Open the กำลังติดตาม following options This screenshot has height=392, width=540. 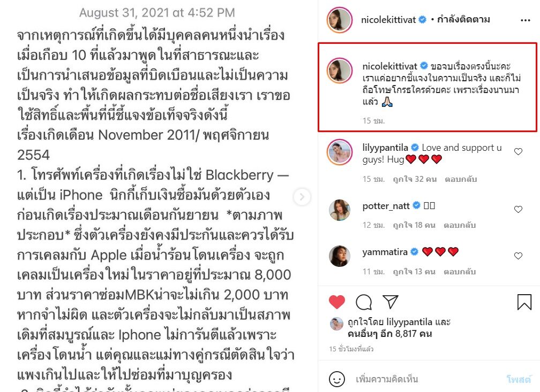463,20
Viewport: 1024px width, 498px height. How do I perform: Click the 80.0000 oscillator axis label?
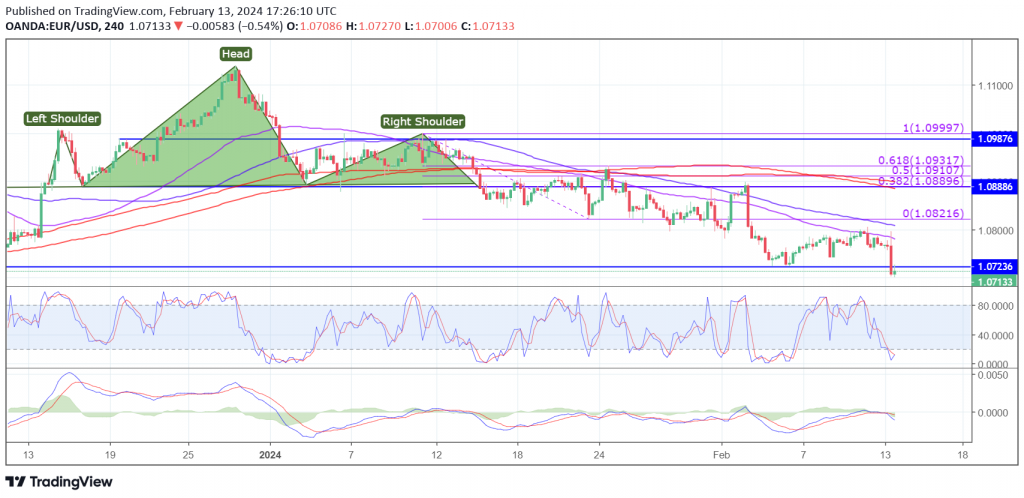pyautogui.click(x=993, y=306)
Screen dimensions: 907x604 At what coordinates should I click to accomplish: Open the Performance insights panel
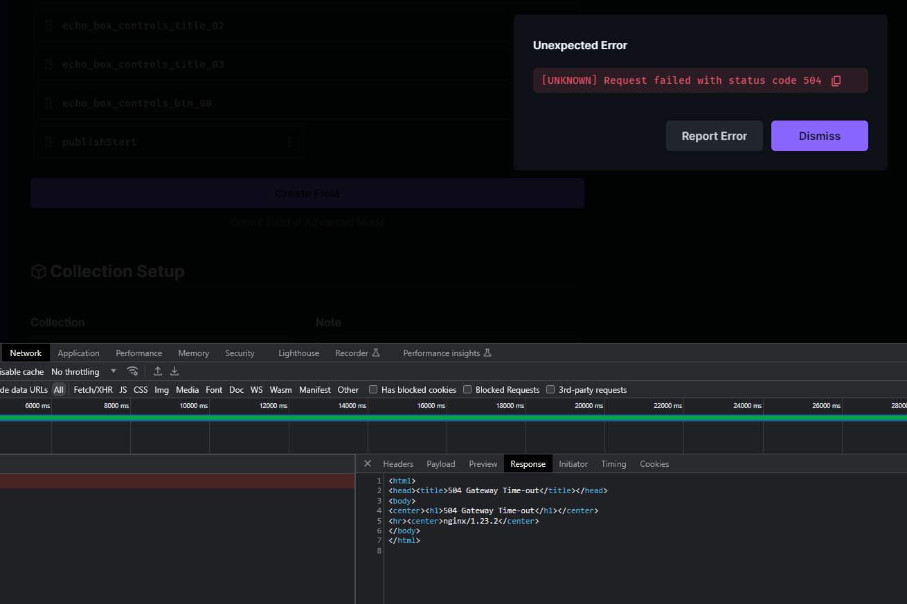(x=442, y=353)
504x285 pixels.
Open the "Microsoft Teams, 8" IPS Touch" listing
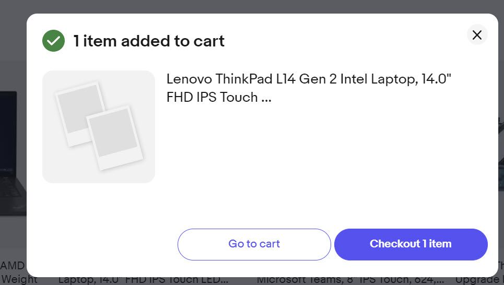point(350,280)
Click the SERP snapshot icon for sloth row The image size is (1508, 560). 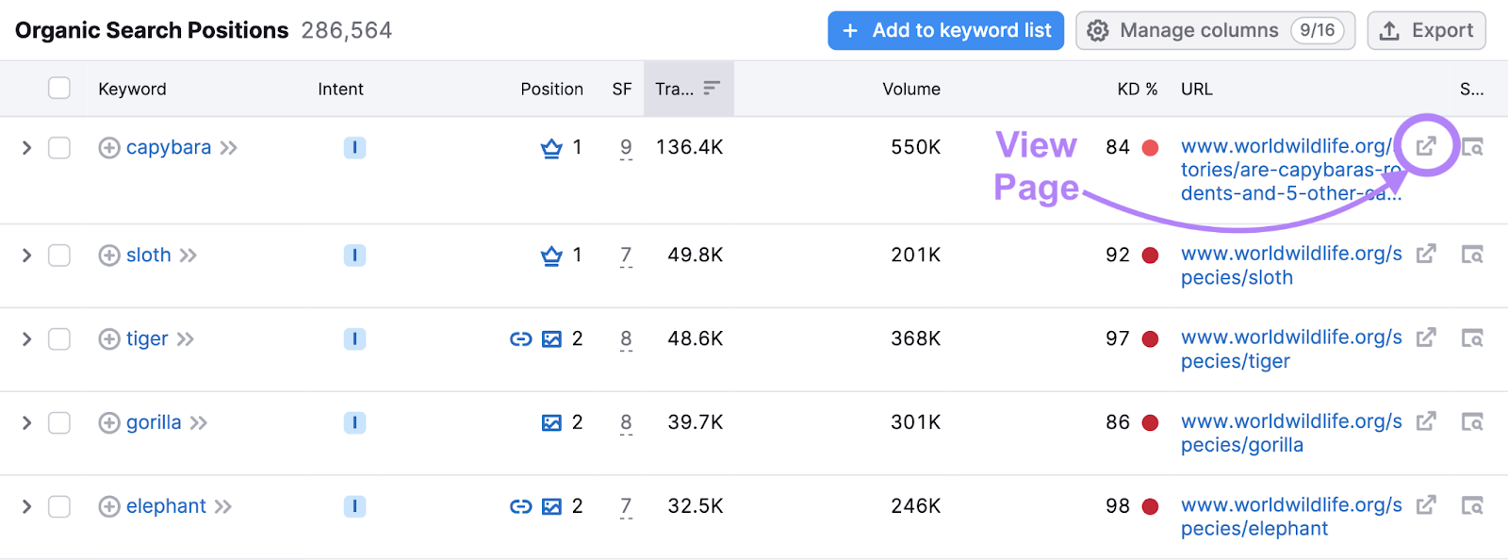point(1472,255)
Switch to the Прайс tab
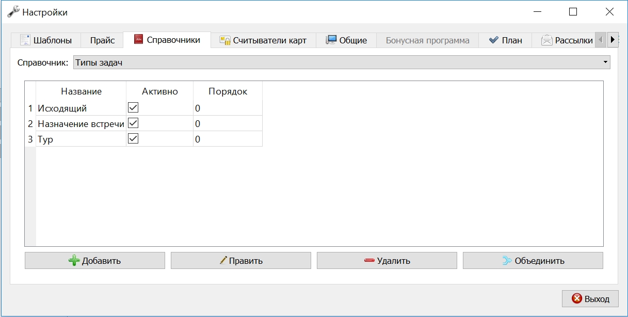 102,40
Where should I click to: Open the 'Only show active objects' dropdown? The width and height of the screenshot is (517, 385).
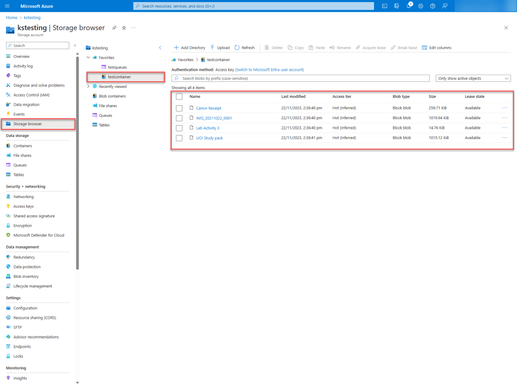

..........

Give again, word for word, the lines above from the one with "Switch to the Прайс tab" through the final line of the data, both ends included. Do not copy any picture.

Switch to the Прайс tab
 102,40
Where should I click to: Open the 'Only show active objects' dropdown? The width and height of the screenshot is (517, 385).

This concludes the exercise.